Active pharmaceutical ingredients (APIs) often exist in different crystalline forms such as hydrate and polymorph, which show different pharmaceutically important physicochemical properties such as crystal color, solubility, stability, dissolution rate and bioavailability. Moreover, crystalline phase transformation is induced by environmental changes such as heating and humidity. Thus, mechanistic investigation based on crystal structures is essential. Ciprofloxacin Hydrochloride (CIP) is fluoroquinolone antimicrobials with potent activity against a broad spectrum of bacteria. From TG/DTA and XRD-DSC measurement, the sesqui-hydrate form dehydrates to anhydrate form I at 140 °C and then transforms to another anhydrate form II at 172 °C. The single crystals of sesqui-hydrate form and anhydrous II were obtained by recrystallization from water and methanol, respectively. However, anhydrate I could not be obtained as single crystal, so the powder crystal form was accomplished by dehydration of hydrate form at 140 °C at vacuum heating condition, and the crystal structure was analyzed by ab-initio powder crystal structure analysis technique using synchrotron X-ray diffraction data. The crystal structure of anhydrous form I was partly related to the hydrate in the packing, i.e., both show one-dimensional chain and two-dimensional sheet structure. However, in anhydrous II, only one-dimensional chain structure was retained. Interestingly, the colors of powder crystal of hydrate and anhydrate I were white, meanwhile, anhydrate II appeared as yellow crystalline powder. The color changes may be explained from their molecular conformation . The torsion angle between flouroquinolone and piperazine of hydrate, anhydrate form I (white) and anhydrate form II (yellow) was 145.71°, 136.28° and 108.65°, respectively. Thus, the large difference in anhydrate II might affect the conjugation in aromatic group slightly and resulted in the color change.
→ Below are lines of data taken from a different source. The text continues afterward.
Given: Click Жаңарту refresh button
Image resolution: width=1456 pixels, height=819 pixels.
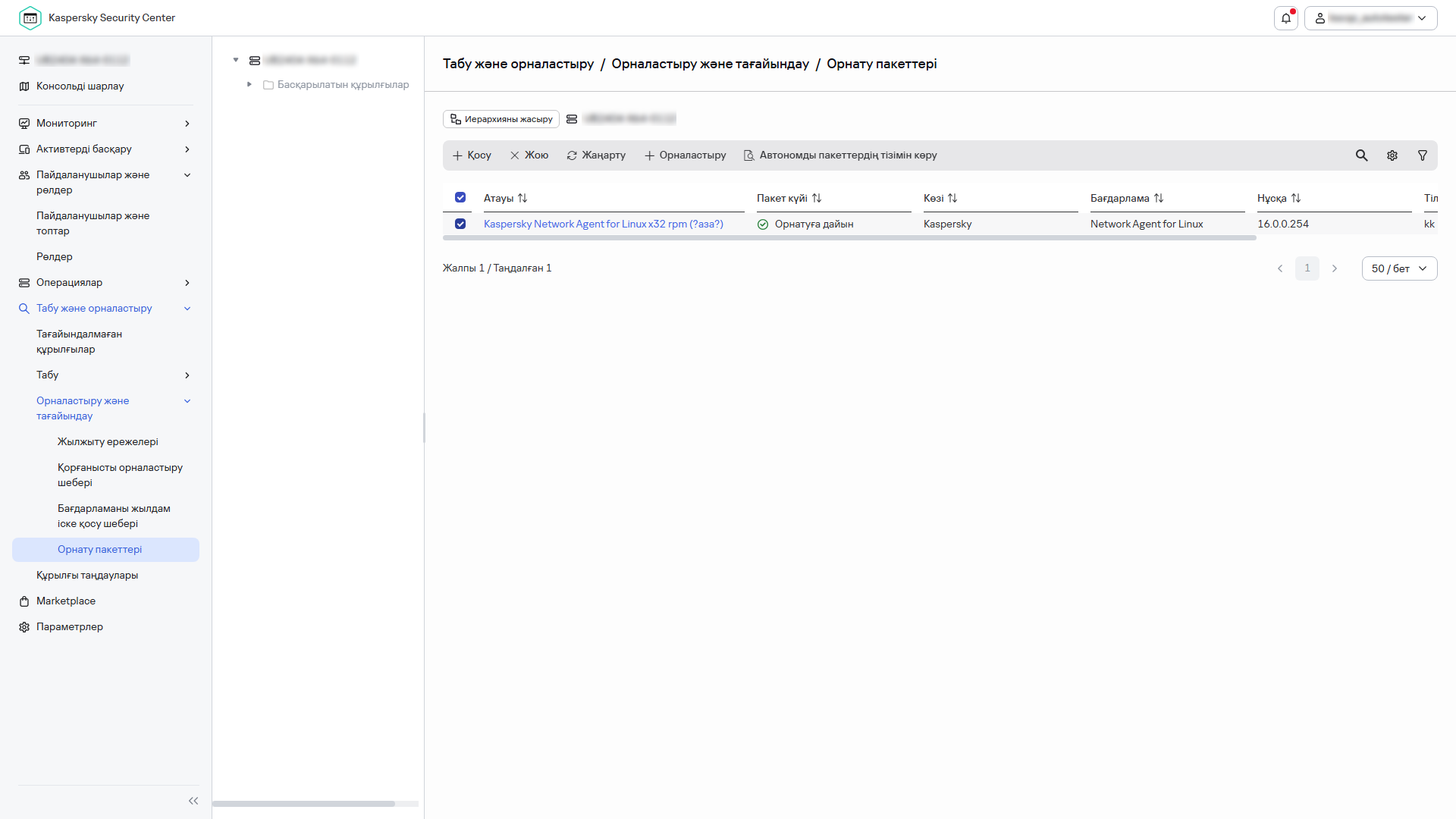Looking at the screenshot, I should (x=596, y=155).
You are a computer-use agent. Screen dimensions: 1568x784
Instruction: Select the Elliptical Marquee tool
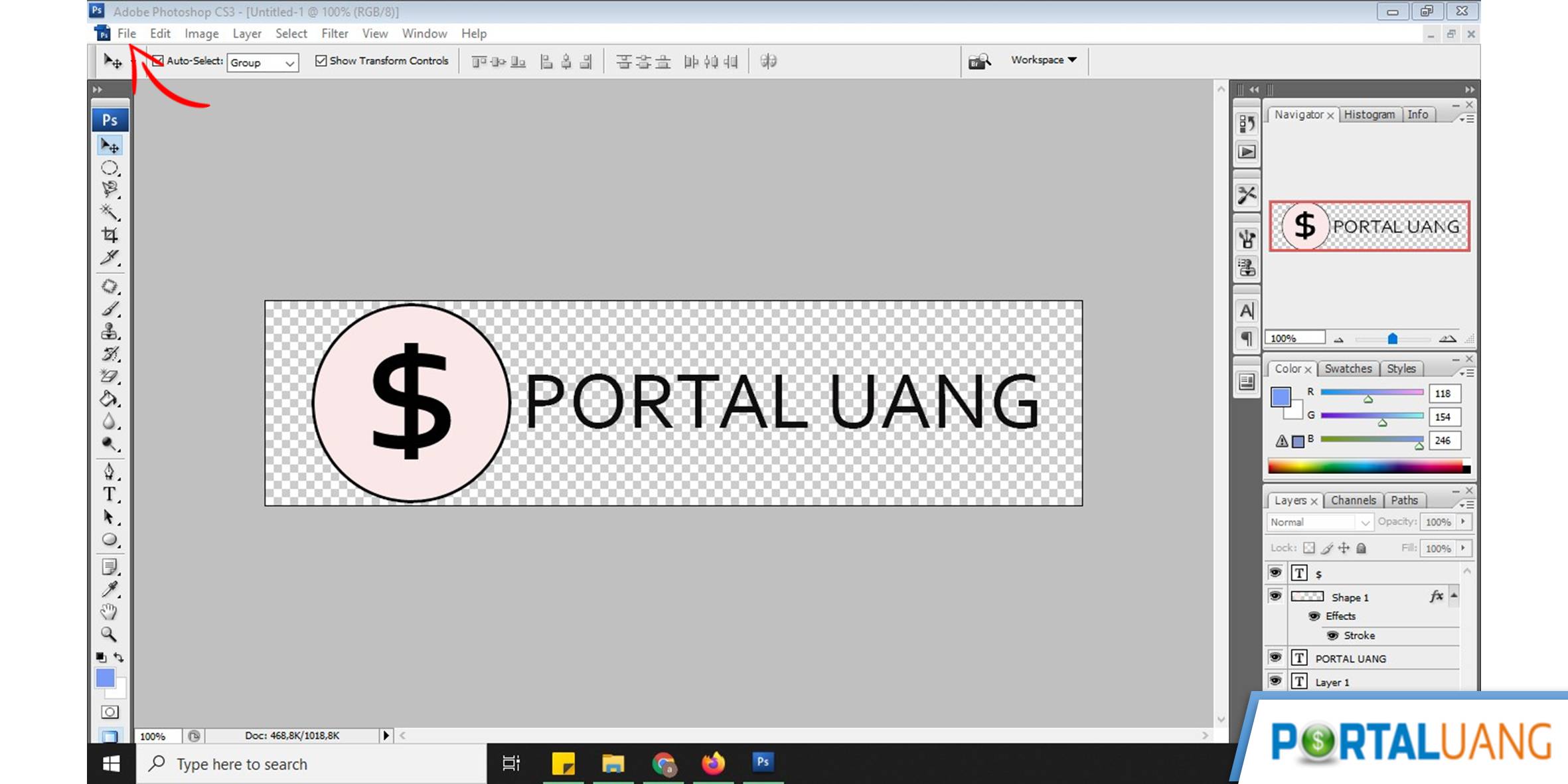pyautogui.click(x=110, y=168)
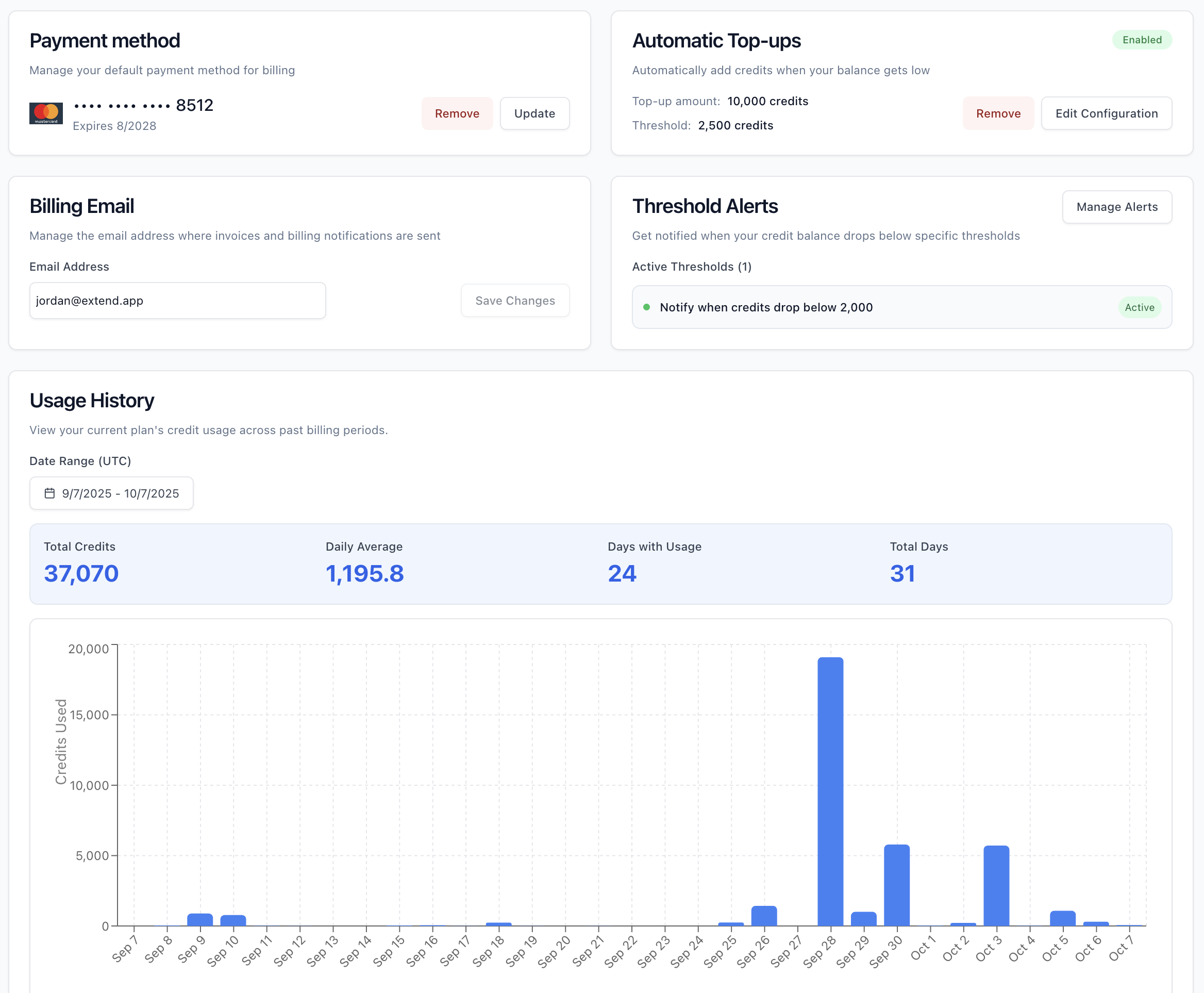This screenshot has width=1204, height=993.
Task: Open Manage Alerts
Action: (x=1116, y=207)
Hydration/dehydration phase transitions of active pharmaceutical ingredients (API) are often accompanied with changes of physicochemical properties, such as solubility, stability, and bioavailability. Therefore, three dimensional structural investigation of the hydration / dehydration mechanism of API is important for pharmaceutical research and development. By relative humidity control, Cefaclor hydrate crystal dehydrates non-stoichiometrically from dihydrate to anhydrous form A. Unexpectedly, its monohydrate form transformed into new 1.9 hydrate by slurry treatment (methanol / water) which dehydrated into another anhydrous form B through hemihydrate by heating. In this study, these hydration and dehydration presudo-polymorphic transitions of Cefaclor are investigated by the crystal structure analyses. Crystal structures of anhydrous and partially dehydrated forms were determined by structure determination from powder diffraction data technique because such dehydration phase transitions were resulted in a disintegration of single crystal form. In the first dehydration route, hydrates and the anhydrous form A have similar crystal structure, which is referred as `isomorphic desolvation'. Interestingly, the anhydrous form A has void spaces which corresponds to the water molecule position in the hydrate form. Thus, in hydration / dehydration phase transitions, water molecules move in and out of the void without changing the crystal structures, and the anhydrous form A can hydrate even in low R.H. condition. In the second route, the 1.9 hydrate, hemihydrate and the anhydrate form B have three crystallographically independent molecules forming similar T-shape building block pattern. There are tunnel spaces along b axis between the blocks. In the hydration / dehydration process, the blocks slide each other to open and close the channel. This mechanism explains another non-stoichiometric dehydration in this route.